• Your goal: Starting at the line that contains "Select the dashboards monitor icon" and ending at the last of the items below, copy the lines again with "icon" replaced by "button" and everything else unchanged. Leave the pictures out.

################

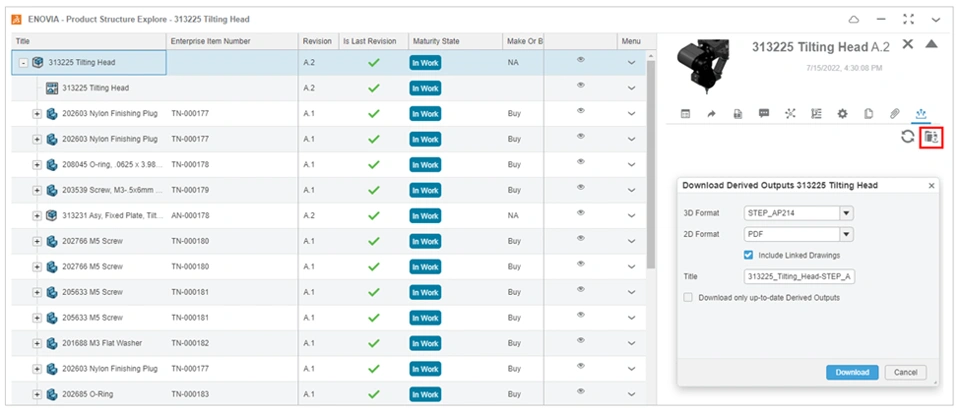Open the comments speech bubble tab icon
Image resolution: width=960 pixels, height=412 pixels.
pos(764,113)
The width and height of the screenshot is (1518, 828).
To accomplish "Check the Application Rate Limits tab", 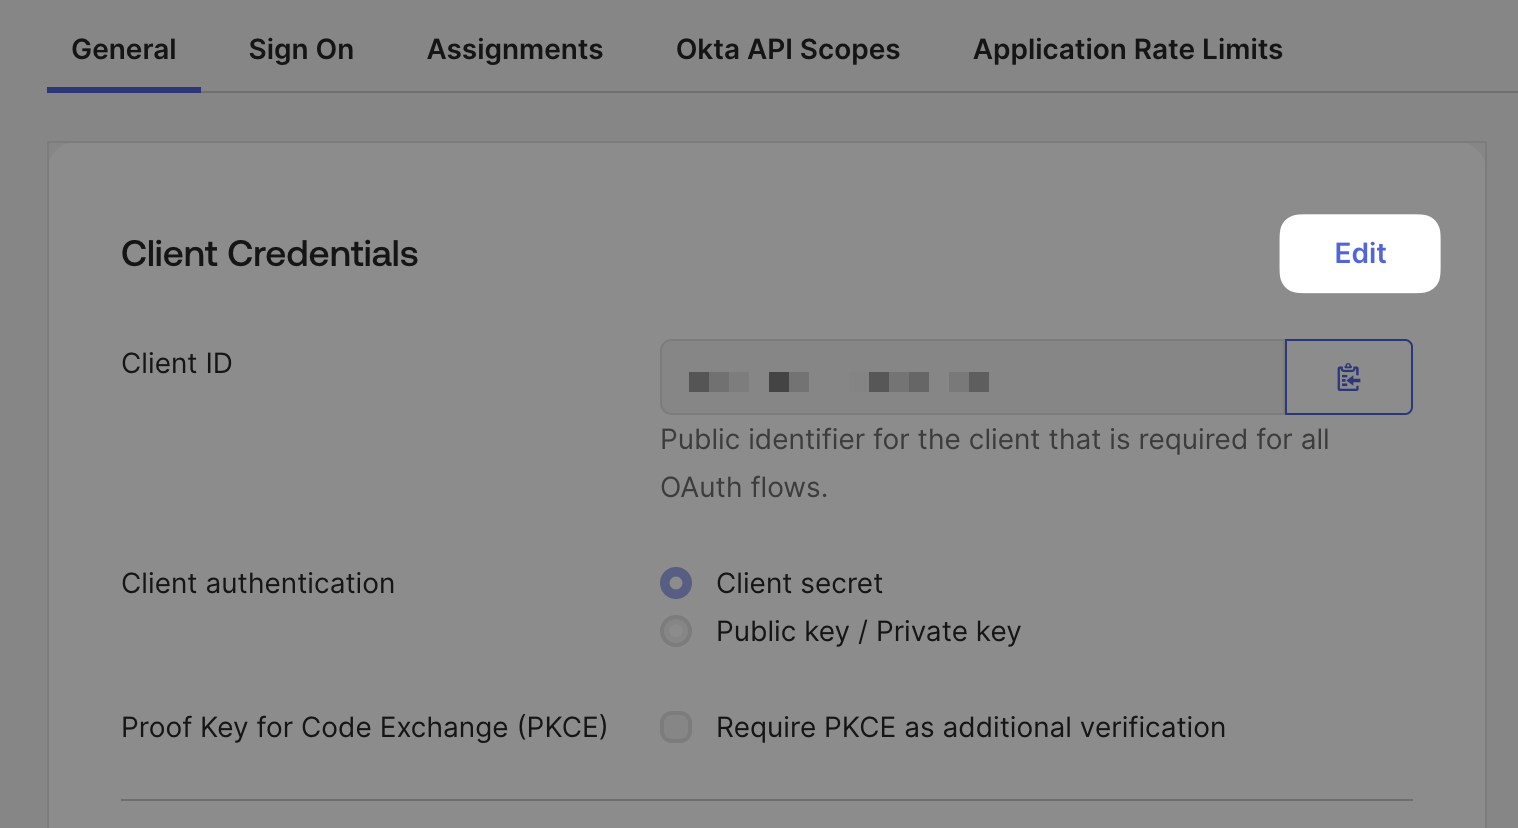I will (1127, 48).
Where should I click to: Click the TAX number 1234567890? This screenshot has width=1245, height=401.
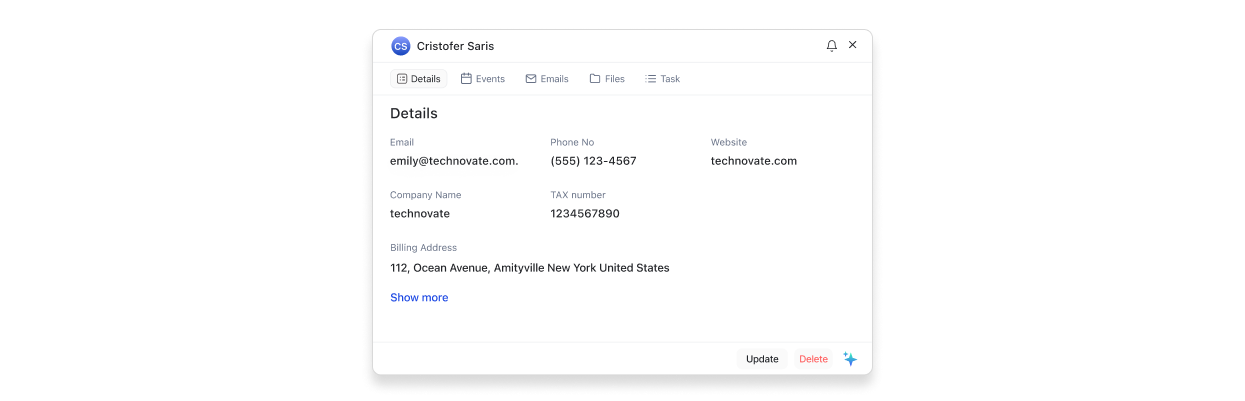585,214
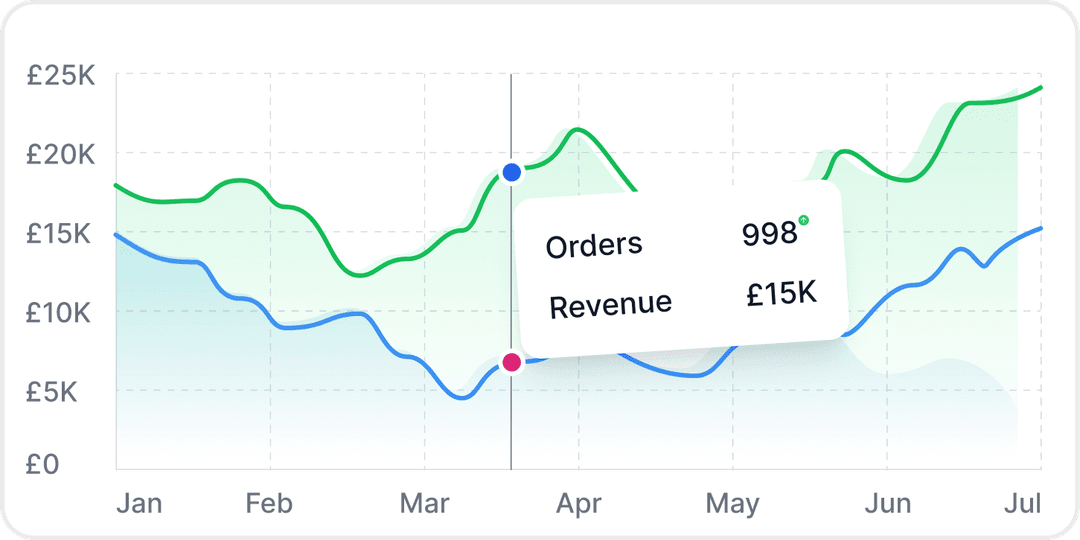Select the £15K y-axis label
Screen dimensions: 1080x540
[61, 234]
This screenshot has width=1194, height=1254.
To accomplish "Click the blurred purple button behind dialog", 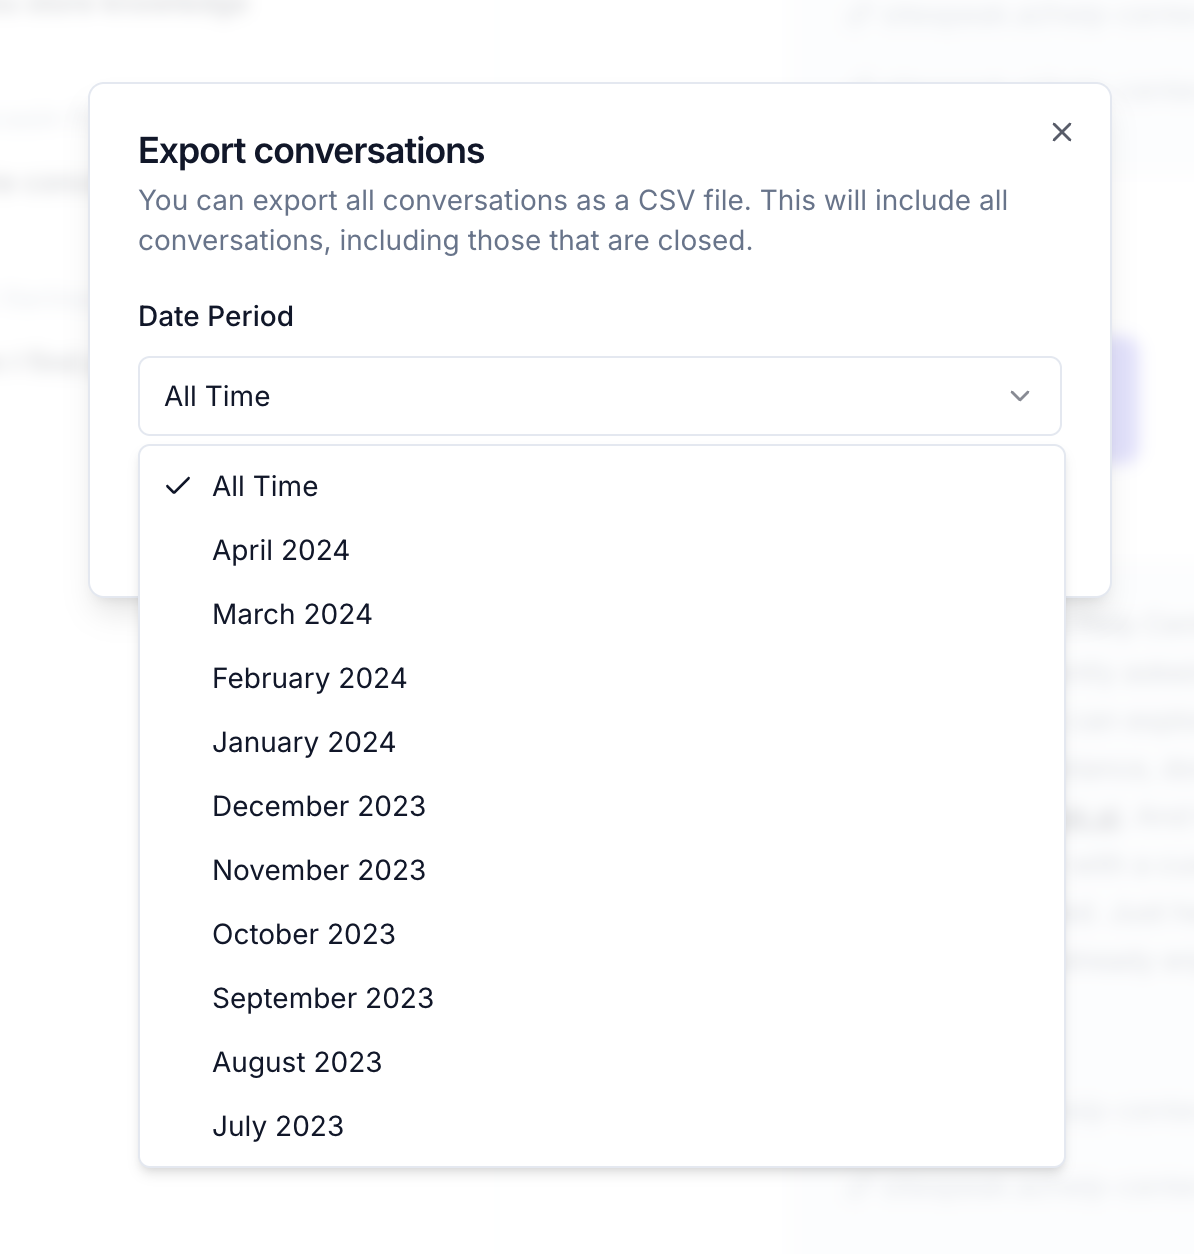I will (x=1126, y=398).
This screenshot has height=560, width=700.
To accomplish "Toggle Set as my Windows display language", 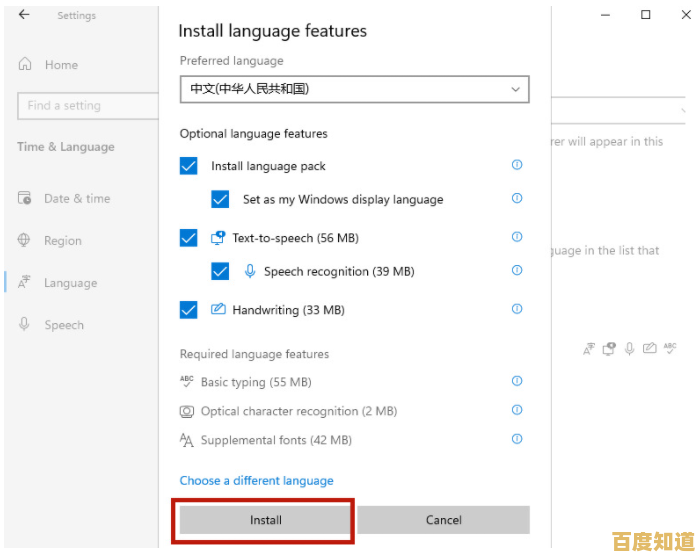I will pos(221,199).
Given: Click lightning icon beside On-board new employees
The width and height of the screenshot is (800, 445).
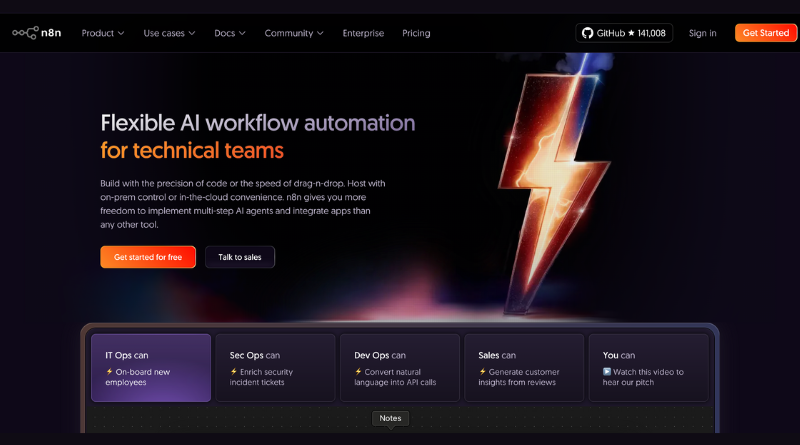Looking at the screenshot, I should click(109, 372).
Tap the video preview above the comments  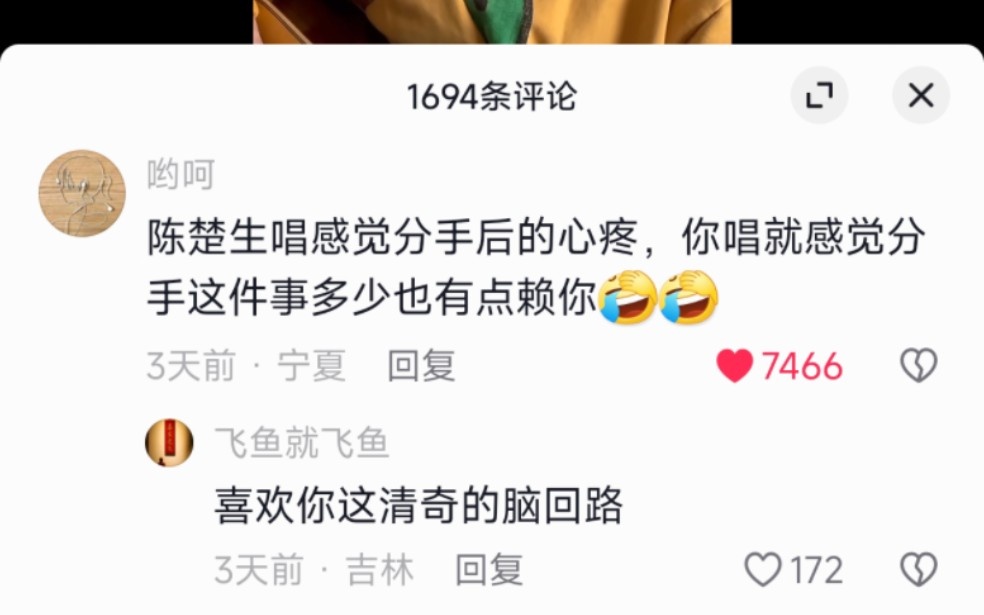coord(492,21)
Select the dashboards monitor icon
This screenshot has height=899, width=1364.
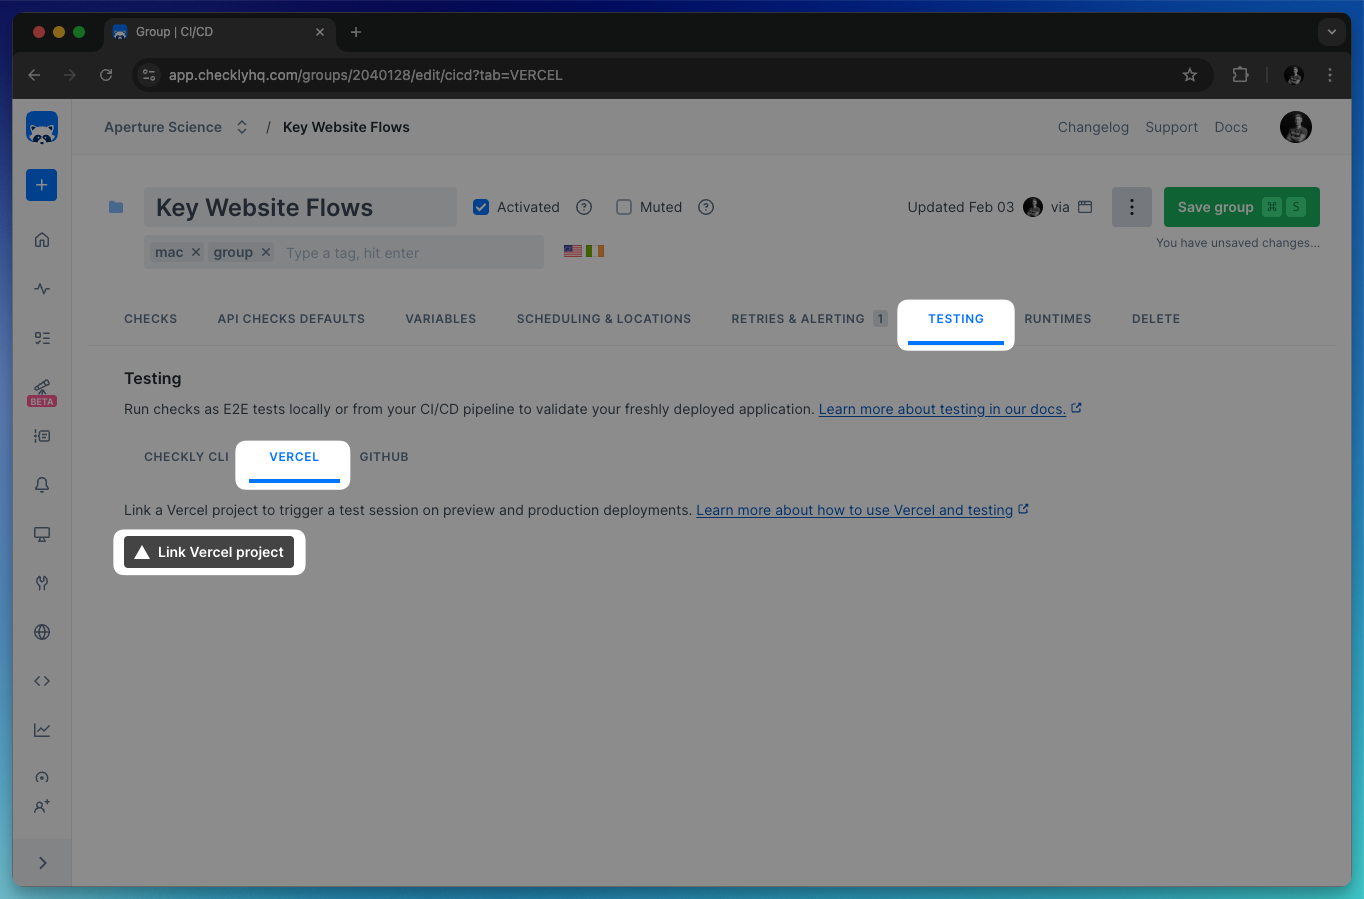click(41, 534)
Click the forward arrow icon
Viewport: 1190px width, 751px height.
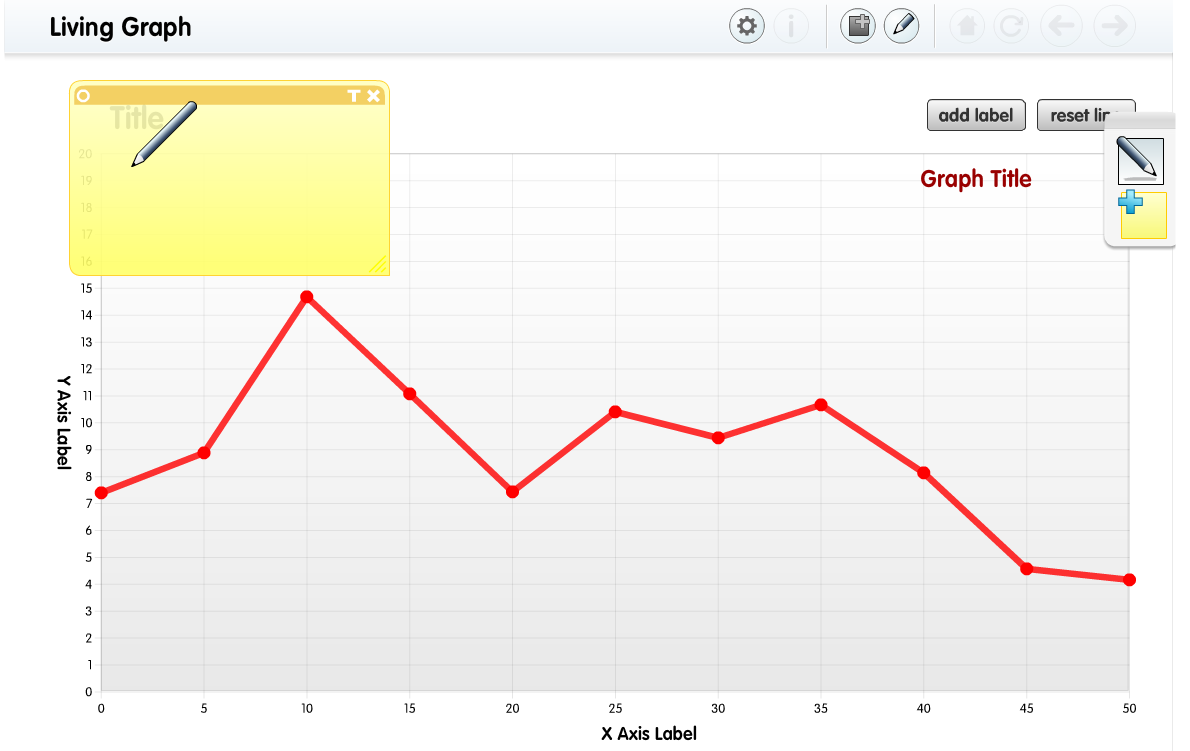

################

• Solved exercise:
Select the dashboards monitor button
This screenshot has height=899, width=1364.
click(41, 534)
Click the forward arrow button
Viewport: 1190px width, 751px height.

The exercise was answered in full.